The same cut and paste techniques are used with Father Nightroad. Abel is not being schizophrenic about killing. In his dark past centuries before AX existed, he killed more humans than can easily be imagined. He often travels alone, with nothing more than his wits, a service pistol and of course the Crusnik nanotechnology in his DNA. The Methuselahs are also a part of his heritage, and he has no desire to injure any more of them than necessary. He’s reached the point where he abhors killing, and is constantly agonizing over decisions he might once have made swiftly and flawlessly. He’s learned to think of those who kill randomly as sinners, and he is perfectly willing to kill them and then pray for their souls. His other form now seems to him to be a curse. But through all this flip-flopping, there is a note of consistency. Father Abel learns at a crucial point that he must have access to the Crusnik powers, no matter what the morality of using them may be, and once again is willing to absorb the blood of killer vampires to fuel the technology that makes him a super-vampire. His enemies make this easier for him by killing their own people, turning them into a mindless yet powerful army. Father Abel does not hesitate to kill these puppets – in reality, they died long ago. He is merely taking what remains of the husks of Methuselahs.
And one important, unstated part of the anime — Terrans are outnumbered by humans 2.0 and have less technology than the vampires from Mars. We don’t see all the engagements being fought across the world. We’re following a single near immortal who believes he must redeem himself in the eyes of the Universe and his god. Father Abel often uses the Crusnik technology to mop up enemies flushed out during the stories. Very few know of his Crusnik side, even among the Terrans, and the vampires seem to have no memory of such a thing. His destruction of select Methuselahs must remain secret. One way the leaders of Rosenkruz reveal their contempt for the vampires who choose to help them is that they do not warn the Methuselahs that Crusniks exist.

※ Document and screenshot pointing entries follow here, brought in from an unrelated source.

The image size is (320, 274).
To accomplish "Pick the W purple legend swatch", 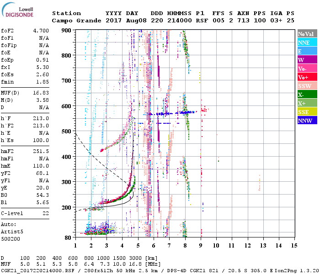I will pyautogui.click(x=307, y=60).
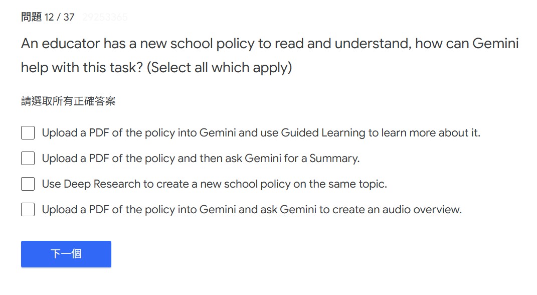Tick the checkbox for asking Gemini for a Summary
This screenshot has width=537, height=295.
pos(28,159)
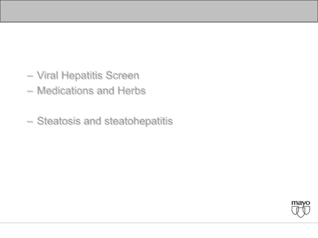Click the word 'steatohepatitis' in the last bullet

pyautogui.click(x=138, y=121)
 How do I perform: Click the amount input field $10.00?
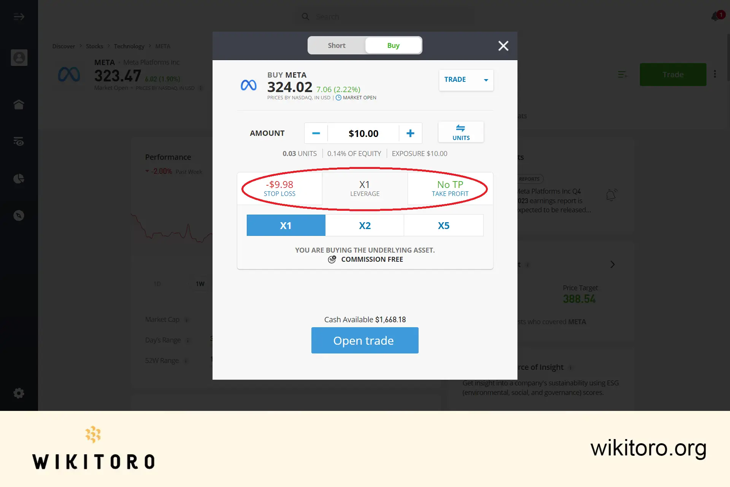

So, the bottom line is, TRINITY BLOOD is flawed, and doesn’t quite reach the storytelling strengths it might have originally hoped for, but even with the plot compression, it’s interesting and I wanted to know how it turned out. I have watched TB more than once, attesting to its beauty and interesting weave of thematic elements. I’d call this PG-13, because there is a lot of blood, and the crusniks are even more frightening than the vampires. Children who have trouble seeing that something that looks completely human can abruptly become alien and dangerous will probably have nightmares from this anime. So make them wait!